Tuesday, September 08, 2009

Kindness to Kindness

Fear and doubt. Fear and doubt. Oh, and add healthy doses of self-hatred and guilt. These emotions often dominate my life. There are days when the blackness they cast almost makes it impossible to move. Often the emotions have a face, the face of my mother as she sat for days on end in her housecoat watching the television, or the face of my brothers and father as they watched her illness and now mine – unable to talk openly about it. And yes, most especially my face in the mirror – a man whose sadness makes it look older than many who are his same age – a man who often begins his days writing drivel such as this. Even now, as I watch these words appear on the page the committee who live in my head shouts.

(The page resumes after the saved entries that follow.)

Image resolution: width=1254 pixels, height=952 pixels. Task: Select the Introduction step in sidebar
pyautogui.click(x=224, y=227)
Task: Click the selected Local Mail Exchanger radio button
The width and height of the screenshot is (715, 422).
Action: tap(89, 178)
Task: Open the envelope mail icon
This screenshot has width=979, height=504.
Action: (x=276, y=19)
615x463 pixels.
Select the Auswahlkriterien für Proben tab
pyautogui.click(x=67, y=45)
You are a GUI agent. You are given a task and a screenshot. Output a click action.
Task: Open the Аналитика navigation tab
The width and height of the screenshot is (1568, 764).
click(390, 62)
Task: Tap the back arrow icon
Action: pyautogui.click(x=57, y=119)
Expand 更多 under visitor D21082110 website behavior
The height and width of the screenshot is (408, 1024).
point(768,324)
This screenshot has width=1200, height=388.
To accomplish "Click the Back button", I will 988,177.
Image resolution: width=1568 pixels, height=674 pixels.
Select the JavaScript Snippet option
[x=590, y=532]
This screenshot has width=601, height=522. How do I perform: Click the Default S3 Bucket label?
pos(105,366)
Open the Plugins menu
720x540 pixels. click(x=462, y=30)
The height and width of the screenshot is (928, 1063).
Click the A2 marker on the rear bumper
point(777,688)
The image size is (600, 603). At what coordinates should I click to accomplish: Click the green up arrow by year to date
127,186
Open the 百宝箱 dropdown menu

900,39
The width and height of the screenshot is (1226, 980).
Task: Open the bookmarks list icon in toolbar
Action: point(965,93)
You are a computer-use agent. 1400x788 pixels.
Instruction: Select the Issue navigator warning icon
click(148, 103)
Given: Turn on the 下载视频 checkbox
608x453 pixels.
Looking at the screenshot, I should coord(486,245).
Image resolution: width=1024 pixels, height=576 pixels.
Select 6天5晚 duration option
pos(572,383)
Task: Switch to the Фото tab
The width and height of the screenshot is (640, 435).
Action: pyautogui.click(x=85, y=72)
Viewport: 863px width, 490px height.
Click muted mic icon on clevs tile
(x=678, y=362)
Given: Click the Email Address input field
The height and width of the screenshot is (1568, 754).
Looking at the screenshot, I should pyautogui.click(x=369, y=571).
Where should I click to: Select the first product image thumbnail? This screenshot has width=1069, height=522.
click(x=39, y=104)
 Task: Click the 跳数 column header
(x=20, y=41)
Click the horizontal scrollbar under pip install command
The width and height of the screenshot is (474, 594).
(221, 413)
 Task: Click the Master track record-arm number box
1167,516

“Everyone else is fine. You simply are projecting your self-centered pain upon them.”

“What’s the point?”

“Why do you bother?”

“Stop this silliness at once. Cease bothering the world with your self-pity.”

“Sharing all your nonsense just brings others down and makes their day darker. How selfish of you.”

“Voicing your fears only makes them more real you know.”

The committee’s chatter is with me always. Even on the brightest of days I can feel them. They nestle in a dark corner of my brain in angry silence; waiting for the right moment to pounce on any sign of happiness or joy. I have spent years in church pews, 12-step rooms, psychiatric hospitals and with therapists trying to destroy the committee. Yet it remains. Some days, like today there is only one arrow left in my quiver, one last bolt to use in trying to silence the committee – it is the shaft of writing. Fuck the committee. Fuck each and every member. Let my words slay them for yet another day.

AND I share what I write. The committee finds this idea hilarious. It loves to pounce on the idea of sharing.

“You realize it is all just ego on your part don’t you?”

“Your grandiosity is showing.”

“You better spend more time editing and making sure it is the best you can possibly do before you share it.”

I share anyway. Damn the committee. I know of at least one or two people who say they like what I write and that they want to read more of it. Today that is enough. It will have to be. I feel as if writing honestly about what I experience in this moment, this very one, may be my only defense against the committee. Even if later I find my writing to be less than truthful or perfect it is the only thing I can think of to offer life at the moment. Trying to capture this tiny second of the eternal universe is the best I can manage just now. May it be enough for life. May it be enough to silence the committee. May it be done on a path of love and kindness.

The phone rings. It is a friend from Little Rock, Arkansas. Larry Atkinson. We have seen one another maybe a dozen times but have talked on the phone for hundreds of hours. He carries the ghost of addiction, as do I. We will talk until there is nothing left to talk about. Perhaps life meets kindness with kindness once again. I will act as if it is so.